The Turlock Irrigation District gave final approval this week to selling Tuolumne River water to a proposed treatment plant.

The 5-0 vote by the district board came two weeks after it approved the idea of providing the supply for Turlock, Ceres and south Modesto. City representatives approved the agreement, but with a slight change that required a second TID vote.

The plant, expected to cost the cities $150 million to $200 million, would reduce their reliance on wells. A similar plant operated by the Modesto Irrigation District has provided this benefit to the rest of Modesto since 1995.

The cities have not decided to build the plant, which likely would require major rate increases for their water customers. Construction could be done as soon as 2020, according to the Stanislaus Regional Water Authority, which the cities formed to pursue the project.

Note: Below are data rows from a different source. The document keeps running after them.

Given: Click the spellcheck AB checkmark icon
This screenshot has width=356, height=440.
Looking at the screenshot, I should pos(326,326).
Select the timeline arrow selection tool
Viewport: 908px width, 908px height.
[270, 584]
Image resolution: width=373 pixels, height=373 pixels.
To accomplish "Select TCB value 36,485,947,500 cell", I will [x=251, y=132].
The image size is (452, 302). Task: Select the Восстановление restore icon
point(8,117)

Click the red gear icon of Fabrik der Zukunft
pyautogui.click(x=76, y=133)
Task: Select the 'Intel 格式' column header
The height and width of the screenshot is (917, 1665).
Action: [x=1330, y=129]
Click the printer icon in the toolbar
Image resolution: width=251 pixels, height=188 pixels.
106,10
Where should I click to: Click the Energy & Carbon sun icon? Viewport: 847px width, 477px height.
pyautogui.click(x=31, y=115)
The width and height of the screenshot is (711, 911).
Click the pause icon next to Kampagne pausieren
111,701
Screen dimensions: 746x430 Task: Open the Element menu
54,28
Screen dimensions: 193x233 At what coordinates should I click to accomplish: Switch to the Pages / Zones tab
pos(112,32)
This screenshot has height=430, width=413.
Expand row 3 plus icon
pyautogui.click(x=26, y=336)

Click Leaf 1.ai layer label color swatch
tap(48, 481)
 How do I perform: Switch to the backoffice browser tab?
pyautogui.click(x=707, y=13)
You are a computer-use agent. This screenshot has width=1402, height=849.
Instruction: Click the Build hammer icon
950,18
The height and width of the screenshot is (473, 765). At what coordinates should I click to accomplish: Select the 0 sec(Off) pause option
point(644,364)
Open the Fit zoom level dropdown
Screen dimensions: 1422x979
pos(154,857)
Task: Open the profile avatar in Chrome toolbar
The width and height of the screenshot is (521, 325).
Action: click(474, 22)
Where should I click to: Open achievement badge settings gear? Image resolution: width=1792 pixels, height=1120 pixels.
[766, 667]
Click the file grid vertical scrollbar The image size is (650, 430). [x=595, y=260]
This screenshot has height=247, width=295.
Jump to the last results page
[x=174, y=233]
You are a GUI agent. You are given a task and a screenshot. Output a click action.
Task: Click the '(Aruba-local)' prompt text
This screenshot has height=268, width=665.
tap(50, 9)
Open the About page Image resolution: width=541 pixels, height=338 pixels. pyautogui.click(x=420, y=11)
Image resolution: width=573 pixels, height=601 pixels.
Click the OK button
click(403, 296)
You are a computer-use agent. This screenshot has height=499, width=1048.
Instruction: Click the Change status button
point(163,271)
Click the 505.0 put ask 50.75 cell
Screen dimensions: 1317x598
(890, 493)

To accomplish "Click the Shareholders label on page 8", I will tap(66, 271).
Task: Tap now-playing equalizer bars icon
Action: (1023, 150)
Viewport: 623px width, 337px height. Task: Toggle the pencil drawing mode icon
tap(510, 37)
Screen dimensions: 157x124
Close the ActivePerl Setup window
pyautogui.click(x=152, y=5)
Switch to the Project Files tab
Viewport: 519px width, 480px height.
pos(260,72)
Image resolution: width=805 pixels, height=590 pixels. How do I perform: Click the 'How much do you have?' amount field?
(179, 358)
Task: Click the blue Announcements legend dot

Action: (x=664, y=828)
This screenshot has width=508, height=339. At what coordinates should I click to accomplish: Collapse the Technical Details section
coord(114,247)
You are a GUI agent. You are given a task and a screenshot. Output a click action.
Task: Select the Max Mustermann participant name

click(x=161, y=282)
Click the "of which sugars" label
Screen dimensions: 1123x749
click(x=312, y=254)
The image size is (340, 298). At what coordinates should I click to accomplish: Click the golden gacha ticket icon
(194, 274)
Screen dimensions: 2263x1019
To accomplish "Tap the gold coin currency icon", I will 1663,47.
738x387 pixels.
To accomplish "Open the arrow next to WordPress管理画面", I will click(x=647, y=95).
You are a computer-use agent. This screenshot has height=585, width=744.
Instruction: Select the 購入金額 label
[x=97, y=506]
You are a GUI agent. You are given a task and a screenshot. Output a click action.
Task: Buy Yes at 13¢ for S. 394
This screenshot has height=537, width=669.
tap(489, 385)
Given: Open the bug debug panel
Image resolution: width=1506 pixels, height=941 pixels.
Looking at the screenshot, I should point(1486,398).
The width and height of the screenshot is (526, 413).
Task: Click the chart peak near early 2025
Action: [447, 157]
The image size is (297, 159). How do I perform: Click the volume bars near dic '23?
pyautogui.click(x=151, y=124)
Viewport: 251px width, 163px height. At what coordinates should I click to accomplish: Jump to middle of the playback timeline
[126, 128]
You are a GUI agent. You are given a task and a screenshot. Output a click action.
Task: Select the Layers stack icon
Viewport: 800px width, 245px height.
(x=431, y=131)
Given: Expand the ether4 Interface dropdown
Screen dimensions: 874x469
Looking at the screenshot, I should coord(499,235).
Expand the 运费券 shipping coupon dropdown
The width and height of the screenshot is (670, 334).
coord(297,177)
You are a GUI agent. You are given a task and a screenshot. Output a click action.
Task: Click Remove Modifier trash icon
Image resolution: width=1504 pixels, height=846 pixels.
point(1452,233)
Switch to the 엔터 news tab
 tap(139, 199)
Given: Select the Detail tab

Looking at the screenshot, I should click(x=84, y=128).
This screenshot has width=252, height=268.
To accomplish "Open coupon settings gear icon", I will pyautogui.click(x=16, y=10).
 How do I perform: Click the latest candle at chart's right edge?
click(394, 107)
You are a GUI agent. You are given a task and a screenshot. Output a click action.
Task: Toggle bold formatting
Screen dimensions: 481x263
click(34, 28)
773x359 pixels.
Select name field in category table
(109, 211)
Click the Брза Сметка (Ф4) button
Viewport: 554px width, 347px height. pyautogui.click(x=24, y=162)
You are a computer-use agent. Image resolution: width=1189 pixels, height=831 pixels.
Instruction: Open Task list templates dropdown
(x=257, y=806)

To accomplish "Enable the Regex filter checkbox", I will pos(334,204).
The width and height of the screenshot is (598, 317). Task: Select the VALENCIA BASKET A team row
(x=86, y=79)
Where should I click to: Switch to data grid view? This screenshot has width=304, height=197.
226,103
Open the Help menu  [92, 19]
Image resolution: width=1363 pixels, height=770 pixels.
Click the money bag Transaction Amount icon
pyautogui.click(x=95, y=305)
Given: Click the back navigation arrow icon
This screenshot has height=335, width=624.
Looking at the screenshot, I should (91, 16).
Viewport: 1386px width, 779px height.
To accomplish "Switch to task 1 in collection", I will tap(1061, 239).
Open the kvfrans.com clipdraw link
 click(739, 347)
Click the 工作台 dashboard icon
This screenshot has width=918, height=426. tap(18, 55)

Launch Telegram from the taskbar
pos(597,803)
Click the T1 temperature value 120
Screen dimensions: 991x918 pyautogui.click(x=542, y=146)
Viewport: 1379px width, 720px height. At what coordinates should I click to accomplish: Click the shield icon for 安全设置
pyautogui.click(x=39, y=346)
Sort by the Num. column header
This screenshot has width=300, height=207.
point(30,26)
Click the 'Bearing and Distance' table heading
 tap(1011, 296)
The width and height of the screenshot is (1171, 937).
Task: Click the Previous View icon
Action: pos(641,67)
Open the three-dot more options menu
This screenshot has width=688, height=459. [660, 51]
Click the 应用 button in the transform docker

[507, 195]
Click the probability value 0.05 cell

TID agreed to sell up to 30,000 acre-feet from the Tuolumne each year. Its farmers have topped 500,000 acre-feet in years with ample rain and snow, but drought has slashed that by almost two-thirds.

The cities would pay TID at the highest rate tier for farmers, currently $20 per acre-foot. They would face the same dry-year cutbacks as the irrigators.

To make up for some of its reduced river supply, the district would get 2,000 acre-feet a year of water recycled at Turlock’s sewage treatment plant. In years with less-than-normal precipitation, TID also could get recycled water or nonpotable well water from the authority, with a cap of 15,000 acre-feet.